Selain berguna secara ekonomi, tanaman tersebut juga bermanfaat bagi pertanian. Koro pedang dapat memperbaiki struktur tanah yang ada. “Akar koro pedang mampu mengikat nitrogen, bisa untuk penyuburan tanah,” terang Subagus. Koro pedang juga mampu ditanam di lahan yang kurang subur. “Ditanam di pekarangan yang notabene kurang air pun bisa,” tutur Tri sambil menunjuk pekarangan rumahnya yang ditumbuhi koro pedang.
Penanaman koro pedang pada lahan yang sedang terkena hama tikus juga dapat menjadi salah satu alternatif untuk memutus populasi hama tikus. Selama masa tanam koro, tikus akan kehilangan cadangan makanan dan segera meninggalkan lahan. “Tikus tidak suka koro pedang,” terang Tri.
Selama ini, masyarakat enggan untuk mengonsumsi dan mengolah kacang koro pedang karena beracun. Hal tersebut disebabkan oleh senyawa HCN dan konkanavalin A yang dikandungnya. Namun demikian, Subagus menerangkan, pengolahan yang hati-hati dapat membuatnya aman dikonsumsi. “Perendaman dan perebusan berkali-kali dan lama dapat membebaskan racun yang ada,” ungkapnya.
Oleh sebab itu masih dibutuhkan perkenalan lebih lanjut mengenai makanan ini. “Masyarakat masih ada yang tidak percaya bahwa racunnya sudah hilang, padahal setelah diolah koro pedang sudah aman,” tuturnya. Selain itu, senyawa konkanavalin A yang ada dalam koro pedang justru dapat menjadi zat anti kanker jika diolah. “Kalau racunnya dikecilkan, dikurangi, pemberiannya diatur, bisa menjadi obat anti kanker,” imbuhnya.

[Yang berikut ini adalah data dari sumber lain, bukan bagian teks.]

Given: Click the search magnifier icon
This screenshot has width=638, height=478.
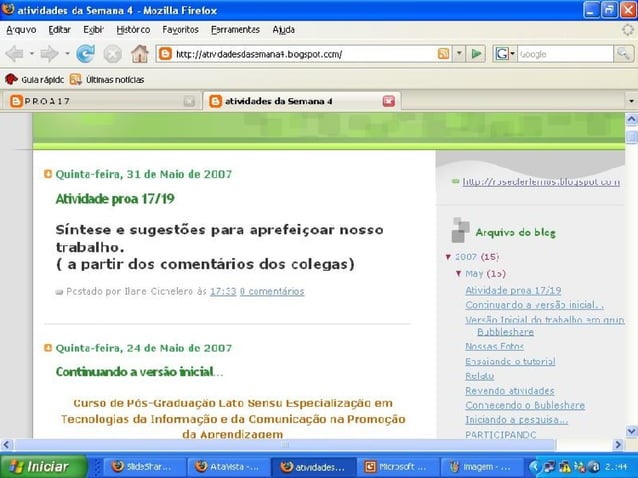Looking at the screenshot, I should 625,54.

Hingga saat ini, produk olahan dari kacang koro pedang masih dalam tahap pengembangan dan percobaan. Subagus menerangkan bahwa sebagai pengganti kedelai, kualitas rasa olahan koro pedang perlu diperbaiki. “Susunya kalau dirasakan agak terasa pahit. Rasa semacam itu harusnya sudah tidak ada di produk olahan,” ujarnya. Hal serupa dinyatakan oleh Anggit. Menurutnya, belum semua hasil olahan koro pedang memiliki rasa yang baik. “Di beberapa produk, ada aroma asli kacang yang seharusnya dihilangkan,” ujarnya. Namun demikian, ia berharap dengan pembaharuan, suatu saat nanti produk olahan kacang koro mampu bersaing dengan makanan berbahan dasar kedelai. [Shiane Anita Syarif]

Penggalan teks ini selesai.